:: Directions ::
Pick up the article about Israel's oil and gas prospects after its final sentence and continue writing it.
** start Source document **
Does Israel have oil? The very phrase Israel’s oil could change the game in the Middle East—and provoke all-out war.
Could Israel really have oil?
The Zion Oil and Gas Company has been looking for oil along the Mediterranean coast, and just south of the Sea of Galilee, for several years. Two days ago they announced that they had drilled a test well in their Joseph License lands (between Haifa and Tel Aviv) to 5900 meters. They earlier found large hydrocarbon deposits at the site, usually a good sign.
In August of 2010, the Givot Olam company announced a find of 1.5 billion barrels near Rosh Ha’Ayin (literally “head of the spring”). But the Israeli newspaper Ha’Aretz (“The Land”) pointed out that the reserve would be far too small, and Givot Olam could never hope to pump the oil out fast enough to make a dent in Israel’s oil imports.
But Israel has discovered two huge fields of natural gas:
The Tamar field, off the Mediterranean coast south of Jaffa, and
The Leviathan field, offshore near the 1949 armistice line between Israel and Lebanon.
Then on April 9, 2011, came this stunning announcement. The Israel Energy Initiative now hopes to extract oil from shale near the Shfela Basin, southwest of Jerusalem. Harold Vinegar, formerly of Royal Dutch Shell, guesses that the Shfela shale sands hold 250 billion barrels of oil. That’s almost as much as the proved reserves in Saudi Arabia (260 billion barrels). (More here.)
Biblical support for Israel oil
John Brown of Zion Oil and Gas, and Tovia Luskin of Givot Olam, both cite the Bible for clues. Specifically, they cite Deuteronomy, Moses’ farewell to the Israelites before he died.
Blessed of the LORD be [Joseph’s] land, with the choice things of heaven, with the dew, and from the deep lying beneath… [ch. 33:13]
[T]hey will draw out the abundance of the seas, and the hidden treasures of the sand. [ch. 33:19]
May [Asher] dip his foot in oil. [ch. 33:24]
Those verses have come true, though not exactly as Brown and Luskin guessed. Shale oil is surely a “hidden treasure in the sand.” The offshore natural gas wells are “abundances of the seas.”
** end Source document **
** start Dataset content **
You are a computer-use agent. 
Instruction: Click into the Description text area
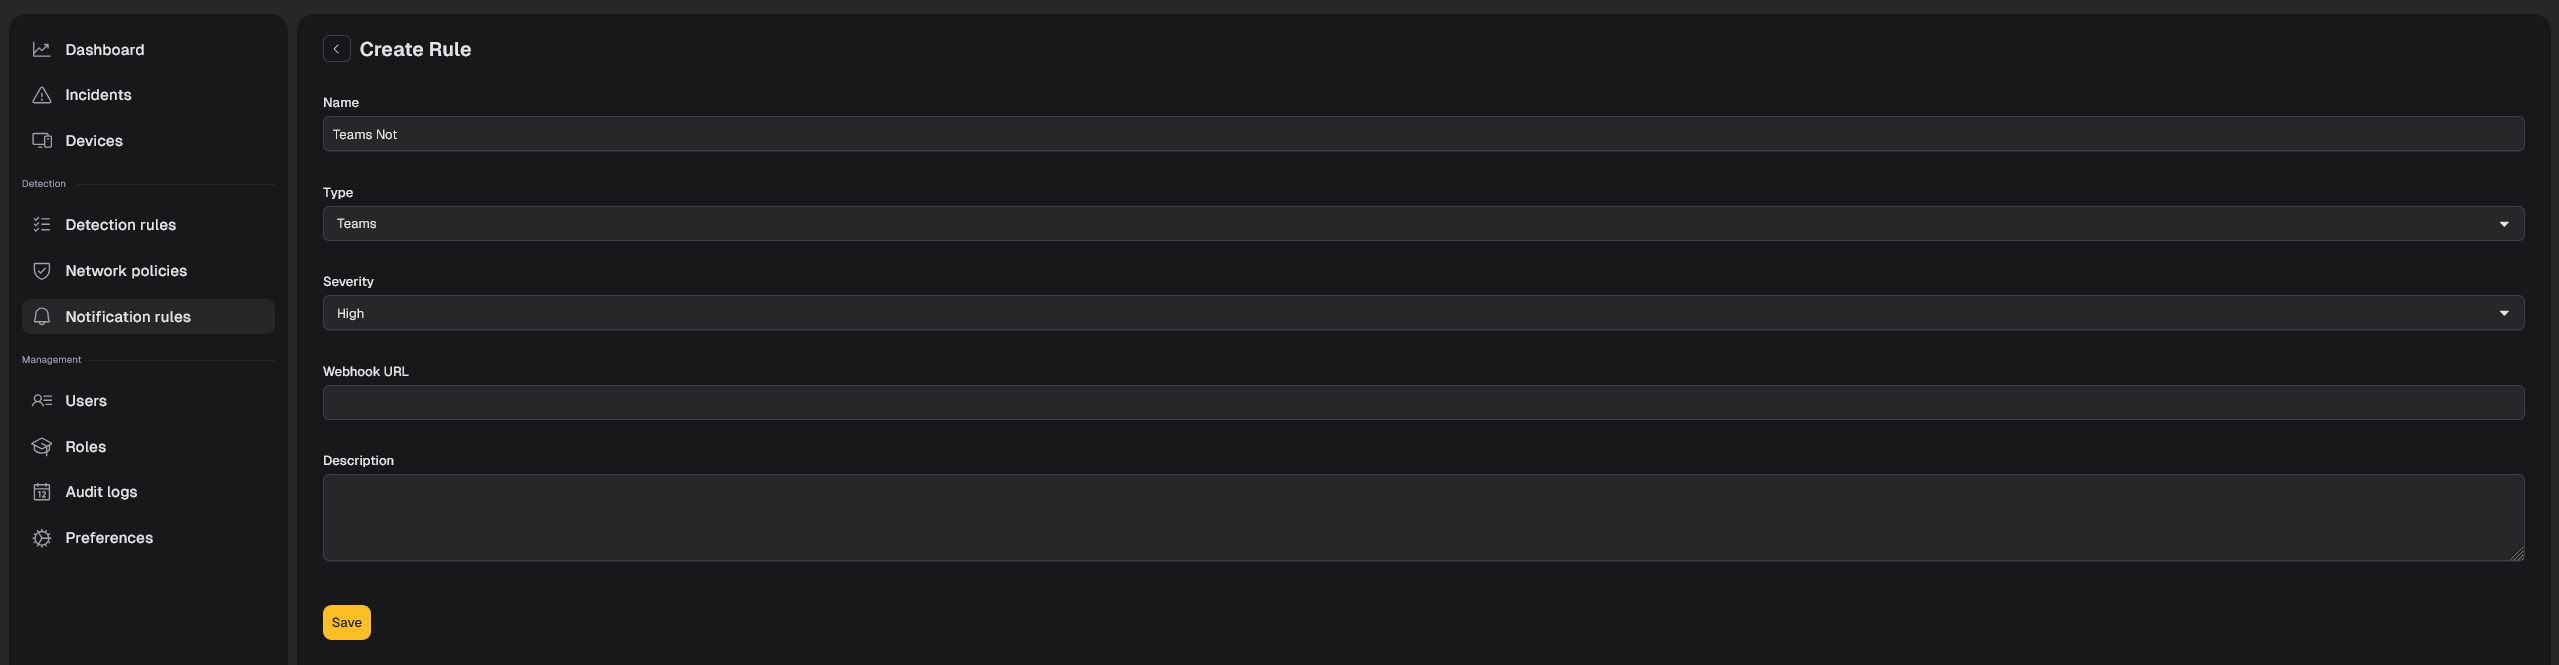click(1423, 518)
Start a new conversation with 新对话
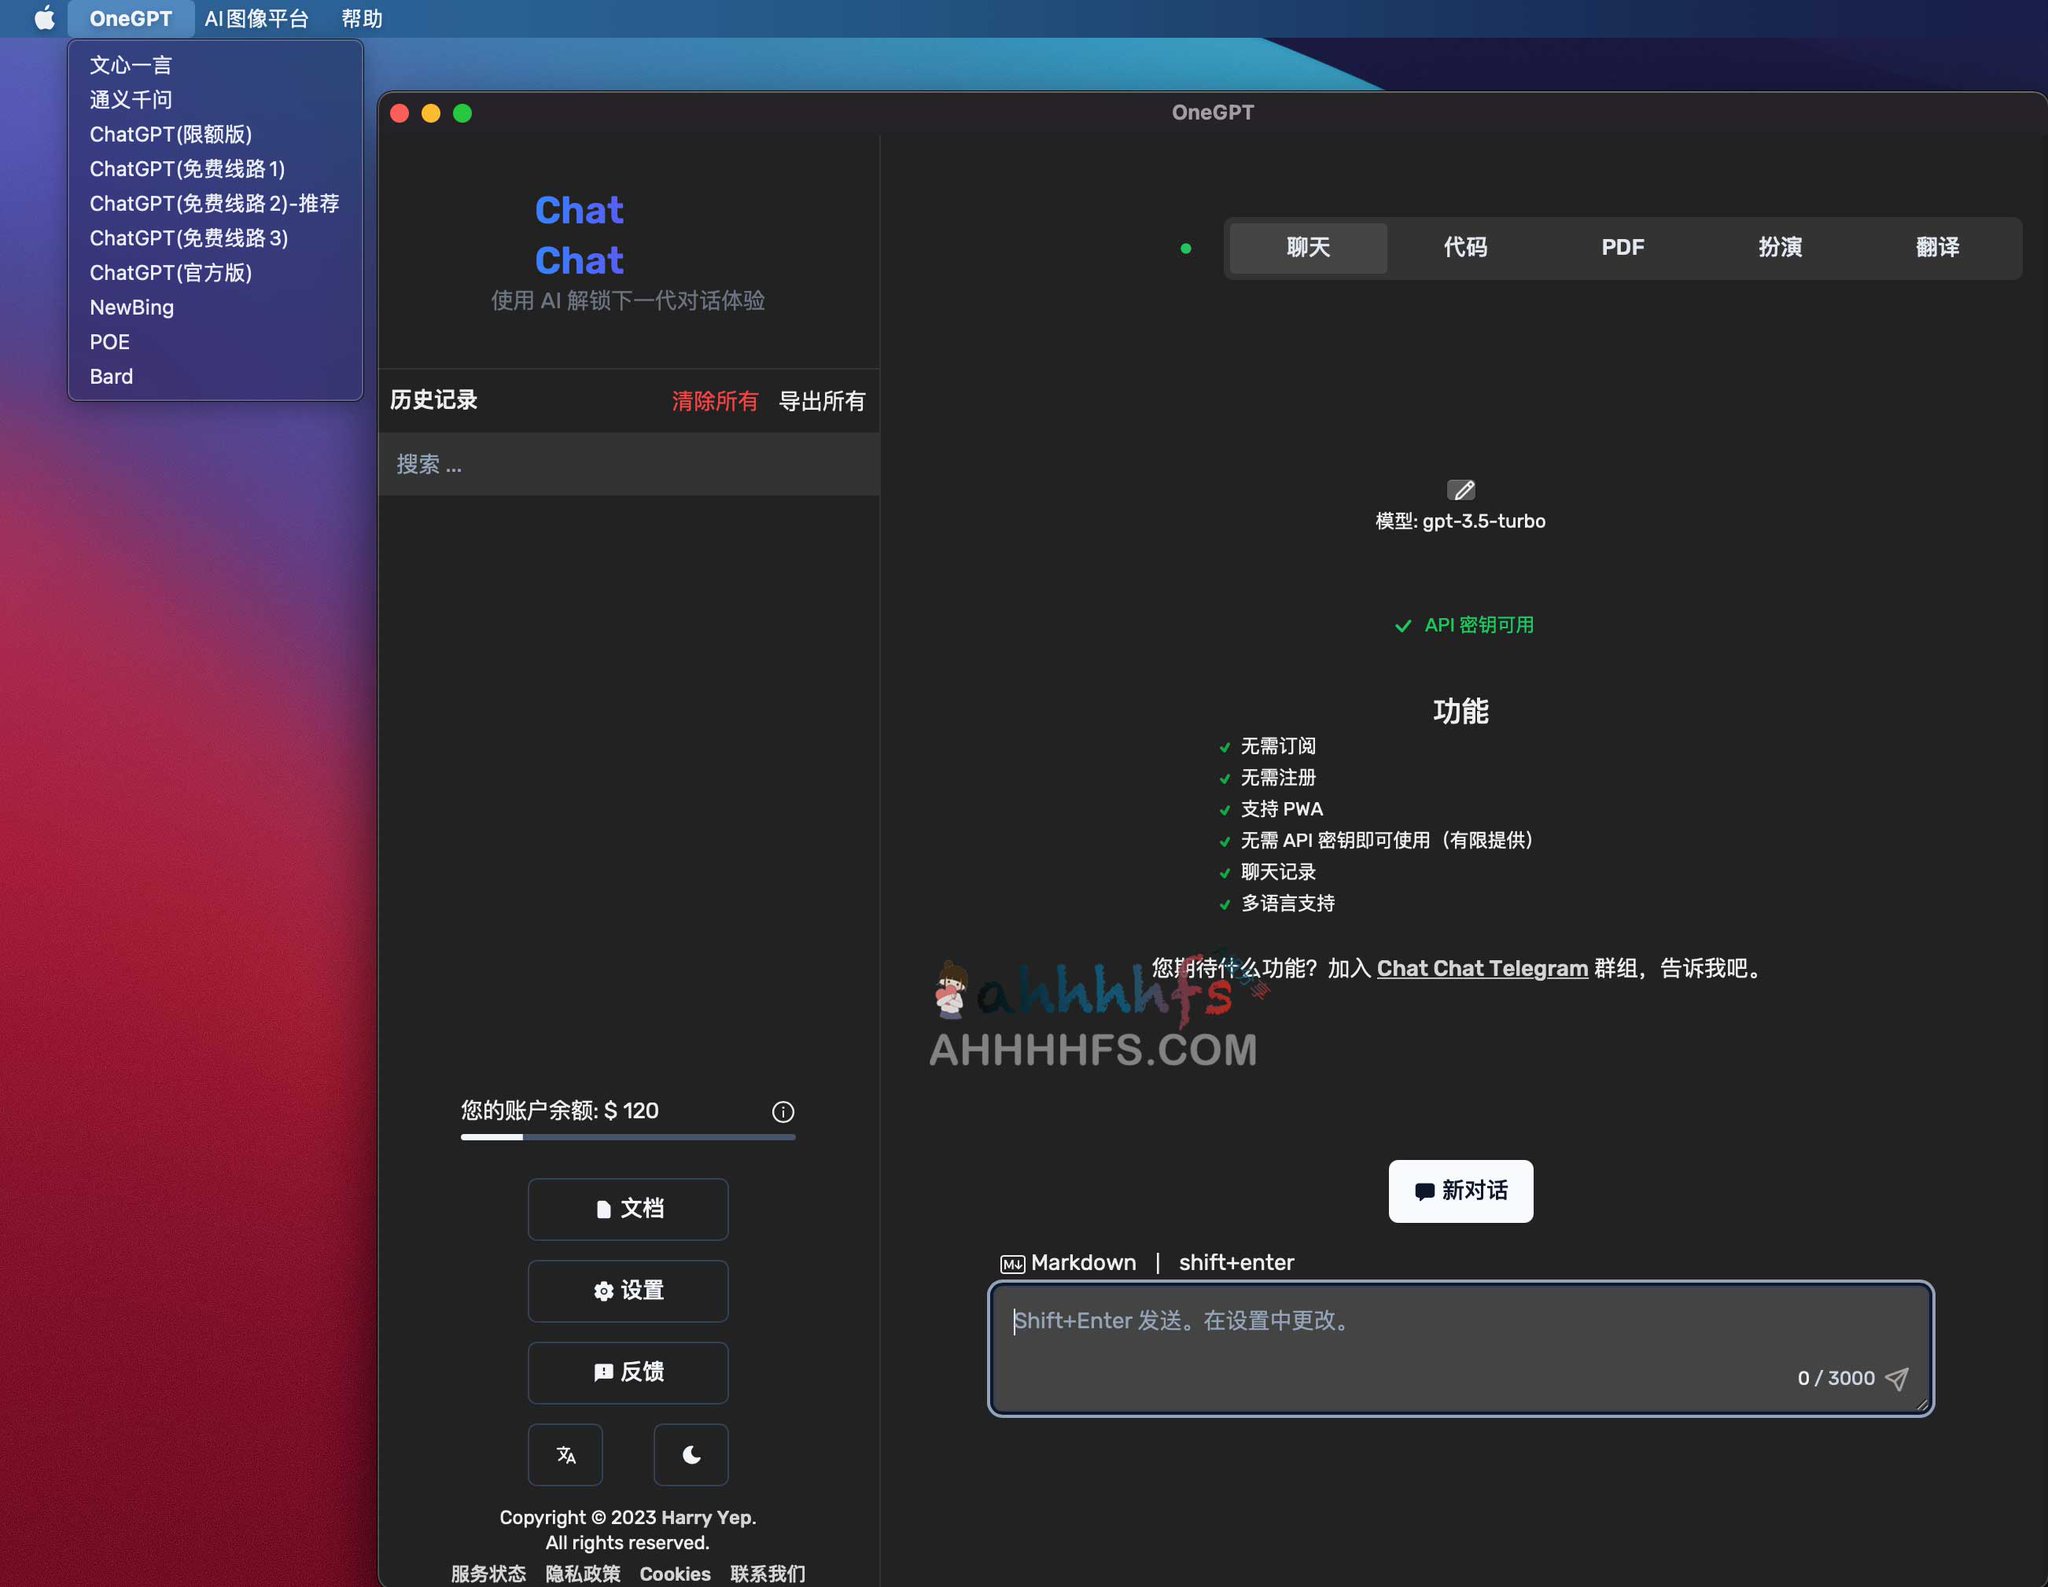The image size is (2048, 1587). pos(1459,1191)
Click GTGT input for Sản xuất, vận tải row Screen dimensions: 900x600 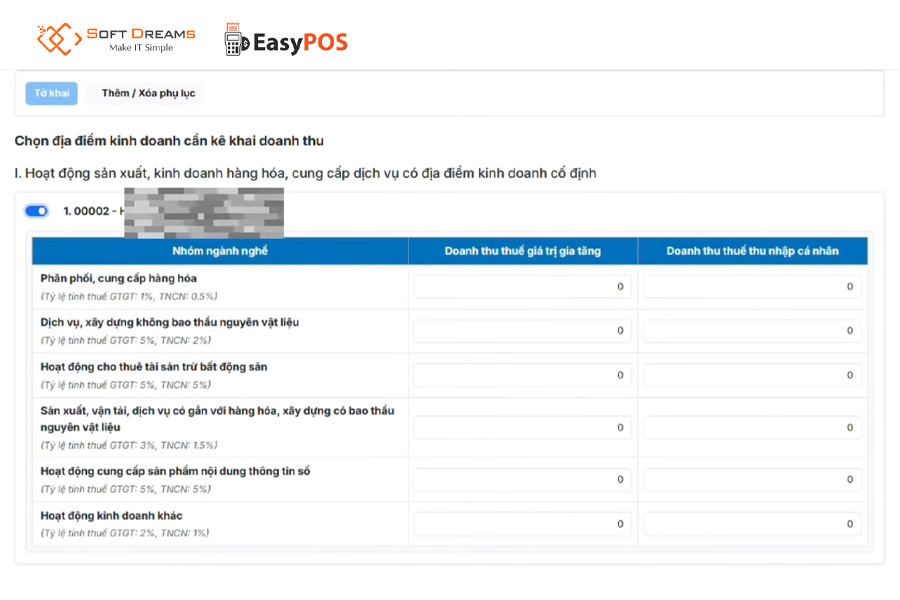point(522,427)
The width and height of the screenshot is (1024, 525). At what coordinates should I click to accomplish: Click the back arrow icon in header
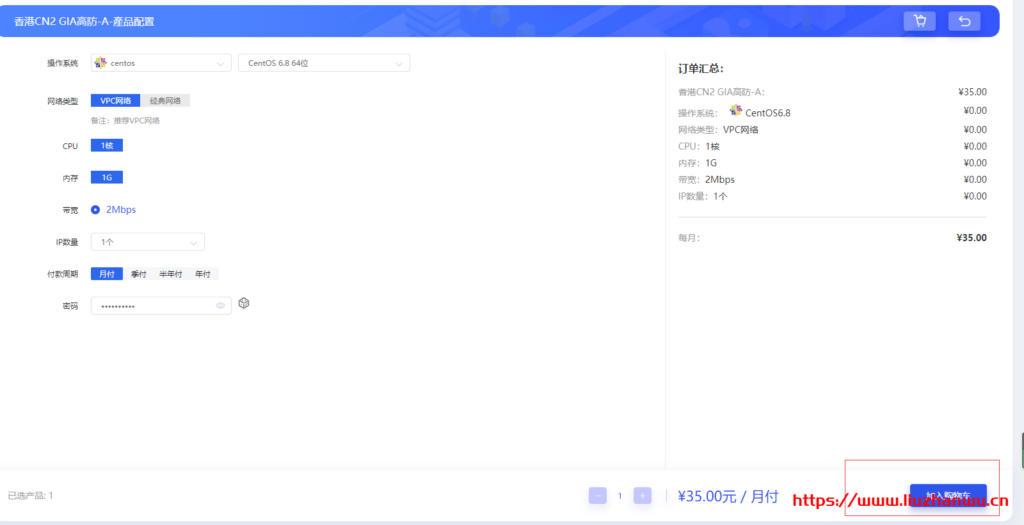(964, 21)
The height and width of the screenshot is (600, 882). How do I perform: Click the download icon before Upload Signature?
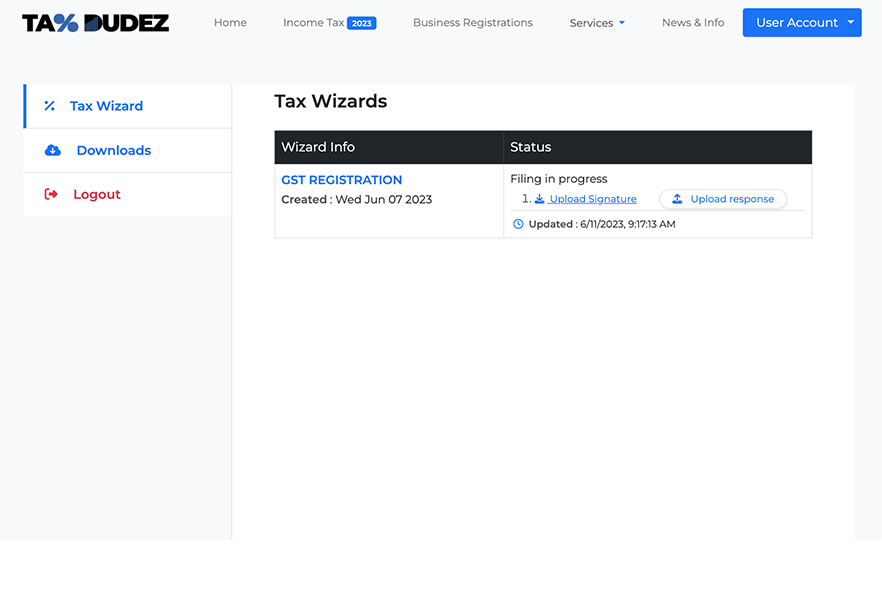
** end Dataset content **
:: Written response ::
If Israel’s oil existed as shale, that would be enough. But the original Hebrew verb in verse 19 speaks of sucking, not merely drawing. Israelis often speculate that the Saudi oil reserves lie in a pool that extends under Israeli territory. They dream of drilling a well into that pool and “sucking out” Saudi Arabia’s vaunted reserves.
How long have Israelis looked for oil?
The Orot Rabin power station, south of Caesaria Maritima. Israel’s oil might make this obsolete. Photo: CNAV
Israeli Jews tell a standing joke: Moses took a wrong turn, because he led his people to the one place in the Middle East with no oil. In 1967, Israel captured the Sinai Peninsula from Gamal Abdel Nasser. For ten years Israel did have oil. But in 1977, Israel gave the Sinai back to Egypt, in return for a right of first refusal on oil from the Sinai. That agreement, part of the peace treaty with Egypt, will not last, if the “Freedom and Justice Party” (a Muslim Brotherhood movement) has its way.
Almost since the Camp David Accords, Israelis have longed for a reliable energy source of their own, or at least any energy source other than oil. (The Israel Electric Company has one power plant along the Coastal Road between Caesaria Maritima and Tel Aviv that can burn coal, and has no commercial nuclear program.)
Hosni Mubarak signed another agreement in 2008 to supply Israel with natural gas. When American and Israeli gas explorers found the Tamar and Leviathan fields, business experts said that the Egyptians would undersell them anyway, so that they wouldn’t make any money from them. That was before the “Arab Spring.” Terrorists have sabotaged the Egyptian gas pipeline twice. The gas is back on, but it will not stay on. And the government knows it.
But if Israel has oil, none of that need matter anymore.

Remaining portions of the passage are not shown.